Melodifestivalen 2013 – Heat Two: Gothenburg

Melodifestivalen got off to a rocky start last week, as Sweden started its task of selecting a successor to Loreen, ahead of the first Eurovision Song Contest held in Sweden since 2000. Another eight songs were performed, two of which were voted into the final, while another two got a second chance at the Andra Chansen show in 3 weeks. I think all-in-all it was a better selection this week, as the contest hit Gothenburg’s huge Scandinavium. But did Sweden make good choices?

melodifestivalen2013

Anton Ewald – Begging

Is that some more generic dancepop I hear? You betcha, and a small figure wanders through the smoke – a smily mix of Eric Saade, Justin Bieber and a wind machine. There’s nothing really new to this, it’s as generic as you like, but he’s a decent performer. OK his vocals get away from him a little during the frantic dance routine, but he pulls it all off.

The only real stumbling block is that the song is pretty boring. Sure, it has all the beeps and swizzles that you want from Electropop, but that chorus just doesn’t have anything to it. It just makes me excited for his inevitable return next year with a hopefully better song.

Felicia Olsson – Make me no 1

*fingersnap*, it’s a sassy plus-sized chanteuse, with an Adele-ified pouting bottom lip. So far, so standard. But ooh that’s an unusual chorus, it’s played up a lot by the lights and slightly clunky lyrics “*beat* PART TIME GIRLFRIEND”.

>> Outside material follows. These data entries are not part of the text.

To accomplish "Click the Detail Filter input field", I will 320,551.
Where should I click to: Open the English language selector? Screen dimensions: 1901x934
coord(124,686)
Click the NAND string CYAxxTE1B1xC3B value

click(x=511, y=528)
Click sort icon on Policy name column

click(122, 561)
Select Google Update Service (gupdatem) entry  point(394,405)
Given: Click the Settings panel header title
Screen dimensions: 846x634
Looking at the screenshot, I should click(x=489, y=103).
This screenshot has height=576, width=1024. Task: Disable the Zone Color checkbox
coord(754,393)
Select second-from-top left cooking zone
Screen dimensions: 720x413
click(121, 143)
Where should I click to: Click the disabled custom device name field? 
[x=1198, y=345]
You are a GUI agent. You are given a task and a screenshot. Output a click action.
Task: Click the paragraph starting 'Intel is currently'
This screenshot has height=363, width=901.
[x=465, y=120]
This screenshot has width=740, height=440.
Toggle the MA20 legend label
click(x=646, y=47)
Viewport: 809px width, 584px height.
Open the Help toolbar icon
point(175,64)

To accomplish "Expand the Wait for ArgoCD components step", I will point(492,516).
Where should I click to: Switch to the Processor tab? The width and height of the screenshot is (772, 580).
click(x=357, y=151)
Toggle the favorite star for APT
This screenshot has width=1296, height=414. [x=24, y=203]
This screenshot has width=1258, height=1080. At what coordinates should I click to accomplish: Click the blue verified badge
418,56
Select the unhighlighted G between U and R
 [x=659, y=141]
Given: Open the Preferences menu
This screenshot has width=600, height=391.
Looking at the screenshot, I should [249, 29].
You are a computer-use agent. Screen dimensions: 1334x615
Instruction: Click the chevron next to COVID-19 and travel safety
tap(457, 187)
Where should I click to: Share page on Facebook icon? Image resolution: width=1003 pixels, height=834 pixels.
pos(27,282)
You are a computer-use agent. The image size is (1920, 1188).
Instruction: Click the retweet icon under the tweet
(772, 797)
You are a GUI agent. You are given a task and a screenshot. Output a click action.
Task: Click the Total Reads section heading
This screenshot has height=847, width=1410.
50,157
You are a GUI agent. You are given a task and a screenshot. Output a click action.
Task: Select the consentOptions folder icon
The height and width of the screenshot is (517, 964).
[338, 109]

It conjures up memories of Maria thingy from Norway a few years ago, but never quite reaches those heights. They try their best with a big note and some pyro, but while this is perfectly nice, I was never QUITE on board.

Joacim Cans – Annelie

Eek, what is that? The hairier face of Swedish music lumbers in for a turn this time, with a slightly off-key first verse, some really ropey styling, and a totally unengaging (and slightly unsettling) performance.

Why does he keep making those creepy eyes at the camera? Ack! The best bits are where everyone is singing, and drowning him out. No amount of three-way ‘rocking out’ exhibitions will help this, like some folk-music version of Soggy Biscuit. No THANKS

Swedish House Wives – On top of the world

The great buzz act of the night, a supergroup of former Schlager queens Hanna Hedlund, Jenny Silver and Pernilla Wahlgren. The last great G:son-penned hope for melodramatic Swedophiles everywhere. People where slipping into gay comas all over when the previews first surfaced.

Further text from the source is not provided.